HC Deb 30 October 1996 vol 284 cc162-3W
Mr. Ainger

To ask the Secretary of State for Social Security (1) if he will make it his policy that widows of Japanese prisoners of war will not have their pensions reduced because their late husbands may have died from smoking-related illnesses; [907]

(2) how many widows have been affected by changes in the regulations controlling the level of pensions for widows of Japanese prisoners of war; [908]

(3) how many widows of Japanese prisoners of war are currently receiving pensions; how many are receiving pensions which (a) have and (b) have not been reduced by the change in regulations related to death due to smoking-related illnesses; and how many are receiving a reduced pension as a result of those changes. [909]

Mr. Heald

Contrary to news reports, there has been no change in rules regarding pensions for war widows whose husbands died of smoking-related diseases.

A war widow's pension may be awarded where the late husband's death was due to, or is substantially hastened by, any service in the armed forces. There is no automatic entitlement to a war widow's pension because the late husband was a war pensioner.

The war pensions scheme was never intended to compensate for the effects of a personal habit such as smoking. Policy on this has not changed.
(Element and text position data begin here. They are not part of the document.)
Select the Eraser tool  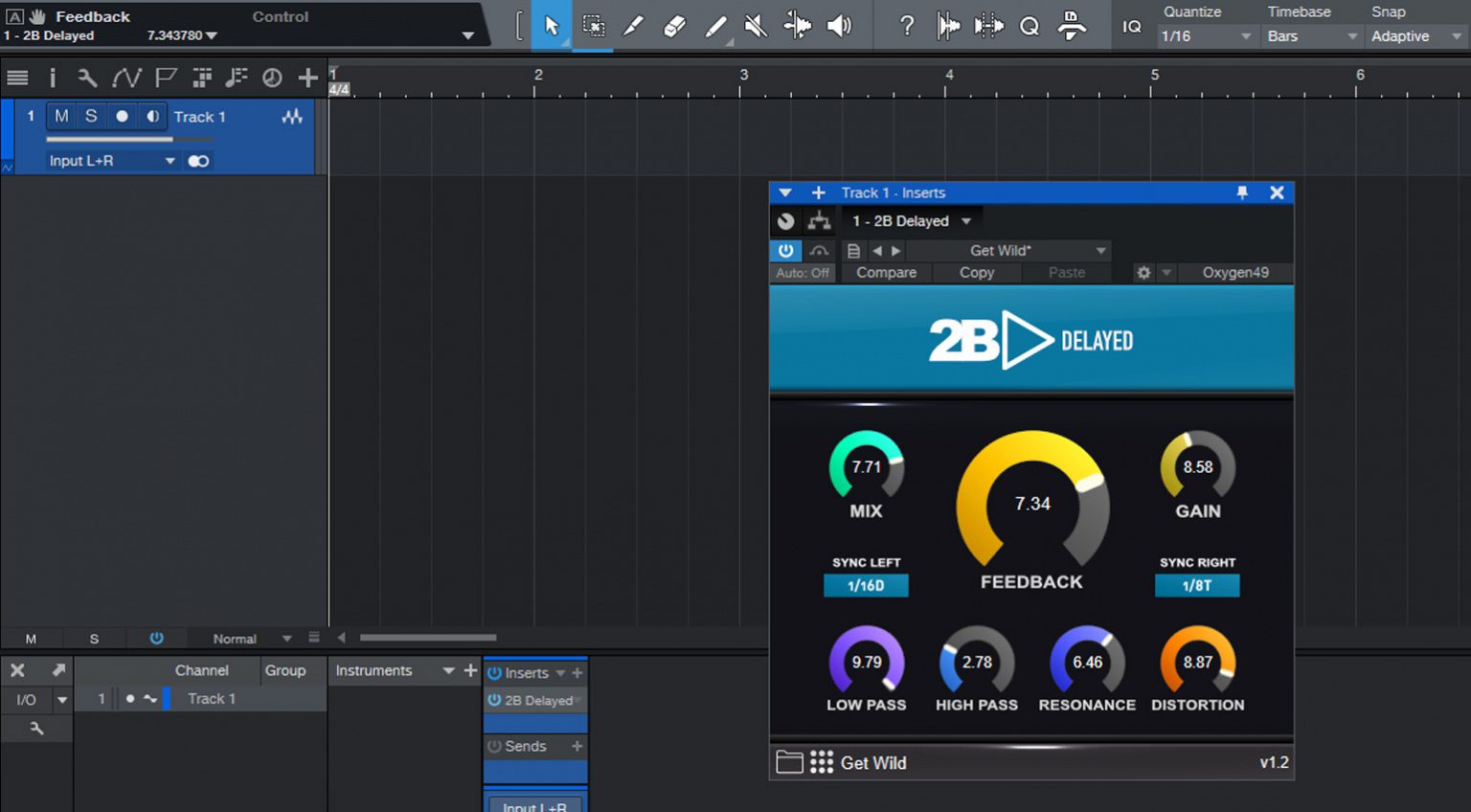tap(673, 26)
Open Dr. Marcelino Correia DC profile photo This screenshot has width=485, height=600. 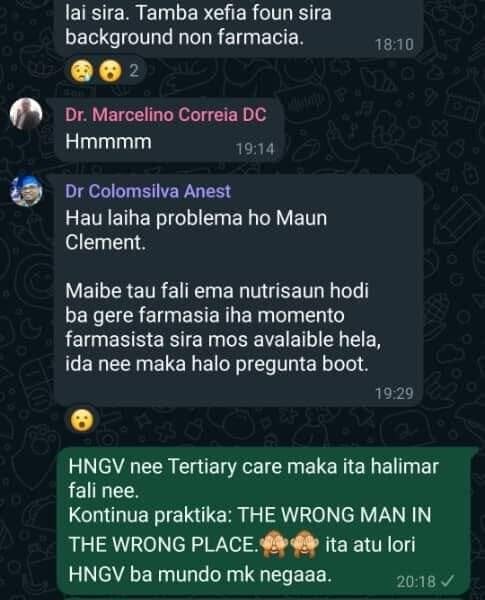tap(26, 114)
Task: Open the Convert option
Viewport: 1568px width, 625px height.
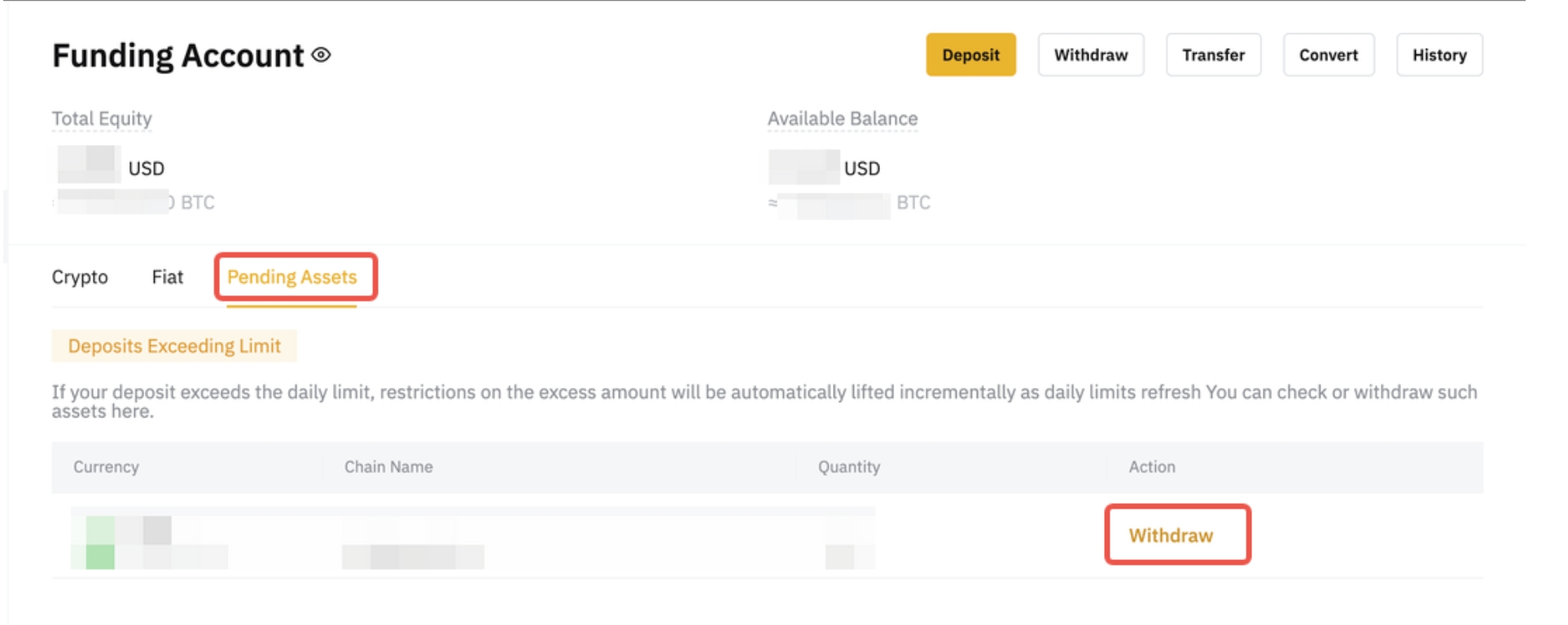Action: pos(1329,55)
Over more than 40 years that has been the policy of successive Governments; it has applied to all those who served in the armed forces, including those who were prisoners of the Japanese during world war two.
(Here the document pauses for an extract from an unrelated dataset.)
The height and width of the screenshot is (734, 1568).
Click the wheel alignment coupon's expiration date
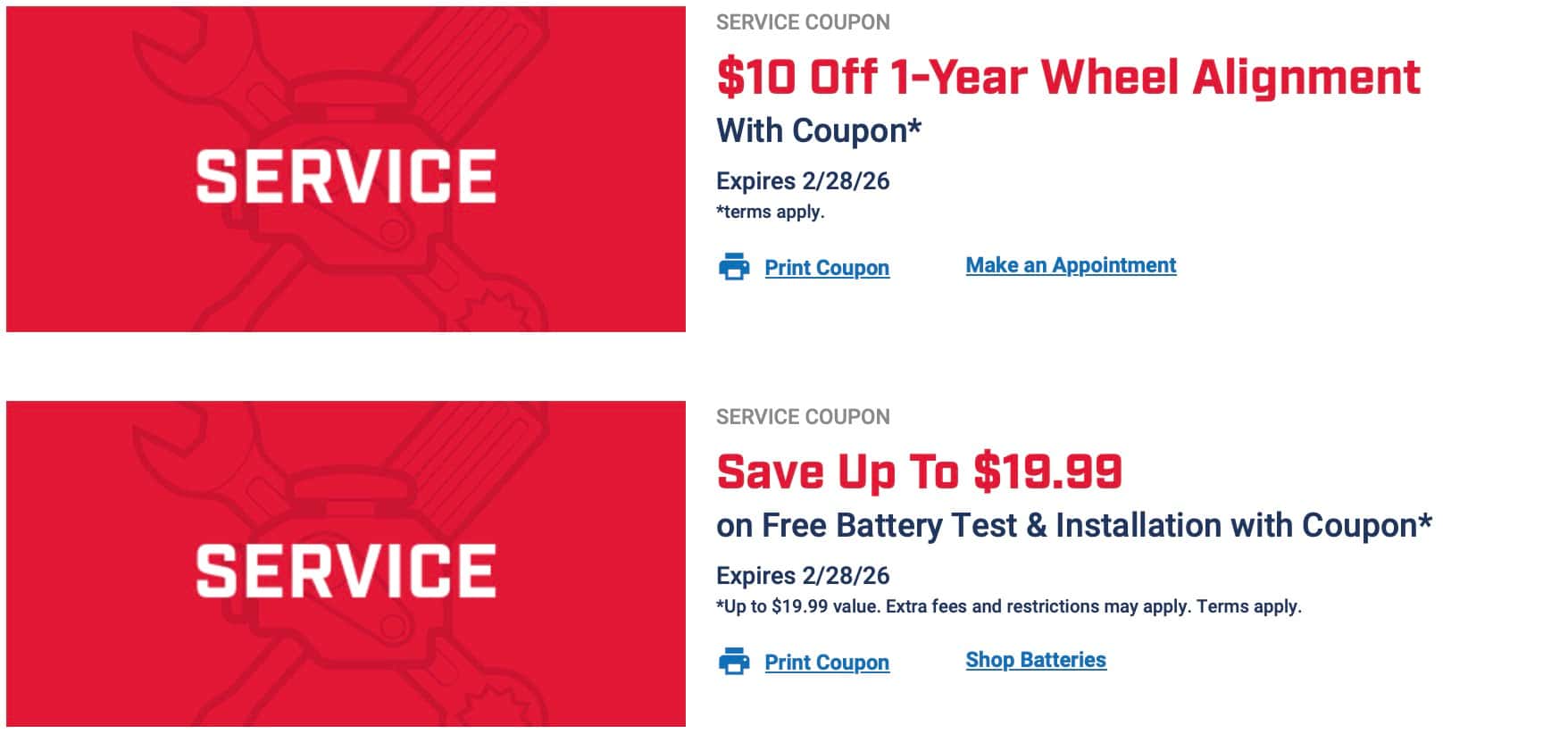tap(803, 180)
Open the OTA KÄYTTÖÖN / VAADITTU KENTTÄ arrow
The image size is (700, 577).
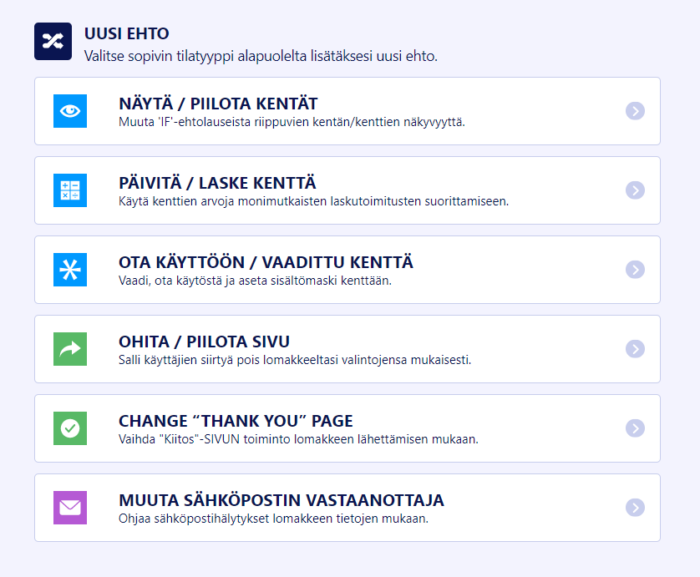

The law does however provide for awards in respect of smoking-related conditions where there was a severely disabling mental condition—itself attributable to service and assessed for war pension purposes at a minimum of 50 per cent.—which rendered the late husband incapable of exercising personal choice and prevented him giving up the habit.

Additionally, if there was more than one cause of death, one being smoking related and the other not smoking related but still linked to service, a war widow's pension will still be payable.

Information on the numbers of war widows pensions in payment to the widows of former prisoners of the Japanese is not available and could be obtained only at disproportionate cost.